Il était convenu que celui qui resterait sur la piste de Mai tracerait, de distance en distance, à la craie, sur les murs et sur les volets des magasins, des flèches dont le fer, comme un index tendu, indiquerait au retardataire la route à suivre.

Pour savoir où aller, Lecoq n’avait donc qu’à interroger les devantures des environs.

L’examen ne fut ni difficile ni long.

Sur les volets de la troisième boutique après celle du marchand d’habits, une flèche superbe se voyait, la pointe tournée vers le haut de la rue Saint-Jacques.

Le jeune policier s’élança dans cette direction.

Il se hâtait, dévoré d’inquiétudes.

Ah! son assurance du matin venait de recevoir un rude choc!

Quel terrible avertissement que cette déclaration du marchand de vieux habits!…

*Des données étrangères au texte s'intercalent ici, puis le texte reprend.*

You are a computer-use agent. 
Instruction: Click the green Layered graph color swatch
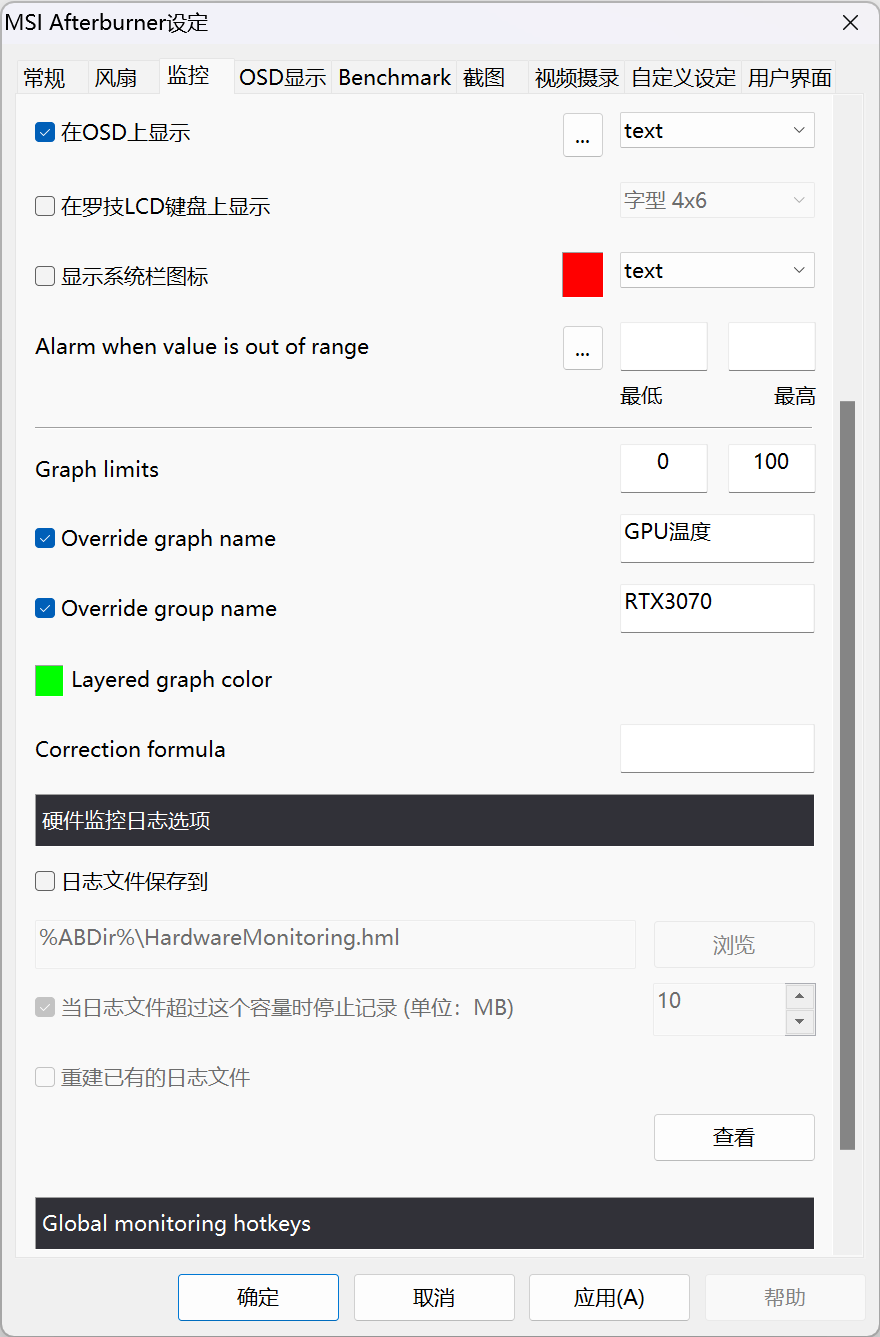tap(49, 680)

Désormais, c’était un fait acquis: le mystérieux et insaisissable complice du meurtrier avait poussé la prévoyance jusqu’à s’inquiéter de combinaisons de salut pour le cas si improbable d’une évasion.

La subtile pénétration de cet homme dépassait les prétendus miracles des somnambules lucides.

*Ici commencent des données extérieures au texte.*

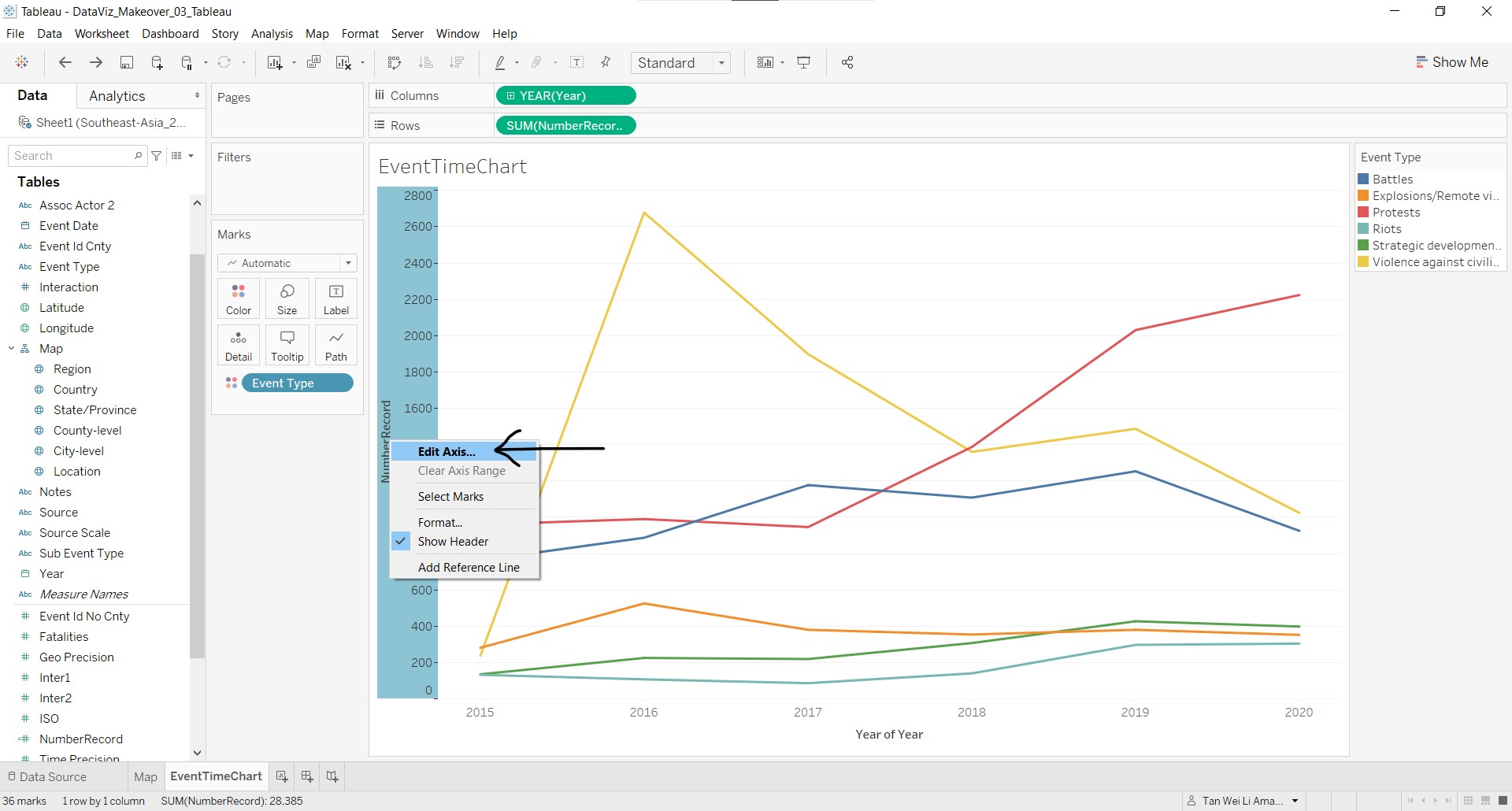Viewport: 1512px width, 811px height.
Task: Click the Undo back arrow icon
Action: [65, 63]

– Que contenait ce paquet? pensait Lecoq, des vêtements, sans doute, un déguisement, de l’argent, des papiers supposés, un faux passe-port?…

Il arrivait rue Soufflot, il dut s’interrompre pour demander son chemin aux murailles.

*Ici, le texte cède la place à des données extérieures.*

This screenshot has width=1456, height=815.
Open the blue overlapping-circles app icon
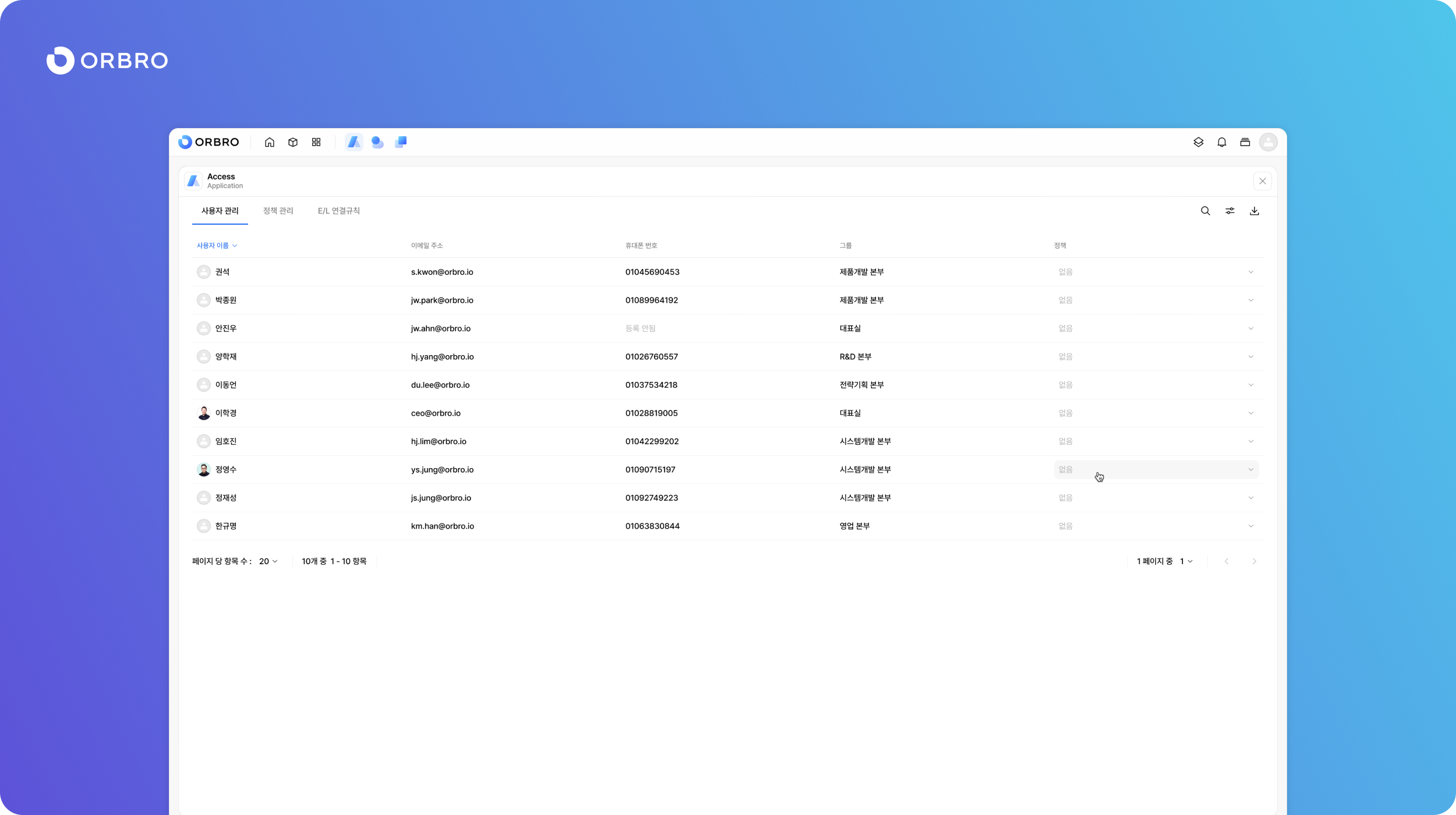[x=377, y=142]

Ce fut l’affaire d’une seconde. Une longue flèche, sur le magasin d’un petit horloger, montrait le boulevard Saint-Michel.

Le jeune policier reprit sa course.

– Le complice, poursuivait-il, n’a pas réussi dans sa tentative près du marchand d’habits, mais il n’est pas homme à rester sur un échec… Il aura certainement pris d’autres mesures. Comment les deviner pour les déjouer!…

Le prévenu avait traversé le boulevard Saint-Michel et pris la rue Monsieur-le-Prince; les flèches du père Absinthe le disaient éloquemment.

Lecoq suivit la rue Monsieur-le-Prince.

– Une circonstance me rassure, murmurait-il, la démarche de Mai près de ce marchand, et sa consternation quand il a su que cet homme n’avait rien à lui remettre. Le complice qui l’avait informé de ses espérances n’aura pas pu lui faire savoir sa déconvenue. Donc, à cette heure, mon prévenu est bien livré à ses seules ressources… la chaîne de convention qui l’unissait à son complice est rompue, brisée; il n’y a plus rien d’arrêté entre eux, plus de système commun, plus de projets… Il s’agit de les empêcher de se rejoindre. Tout est là!

Combien il se réjouissait alors d’avoir obtenu que Mai fût éloigné du Dépôt. Son triomphe, en admettant qu’il gagnât la partie, résulterait de cet acte de défiance. Il était à croire que la tentative du complice avait eu lieu précisément la veille du jour où le prévenu avait été changé de prison. Cette supposition expliquait comment il n’avait pu être averti…

Cependant, de flèche en flèche, le jeune policier était arrivé jusqu’à l’Odéon. Là, plus de signes, mais il aperçut le père Absinthe sous la galerie.

Le vieil agent de la sûreté était debout devant l’étalage d’un libraire, et il paraissait donner toute son attention aux gravures d’un journal illustré.

Le jeune policier, tout en outrant la démarche nonchalante de ces garnements de Paris dont il portait le costume, alla se placer près de son collègue.

– Eh bien!… lui demanda-t-il, et Mai?…

– Il est là, répondit le bonhomme, en désignant du regard le péristyle du triste monument.

En effet, le prévenu était assis sur une marche de l’escalier de pierre, les coudes appuyés sur les genoux, le visage caché entre ses mains, comme s’il eût senti la nécessité de dérober aux passants l’expression de son désespoir.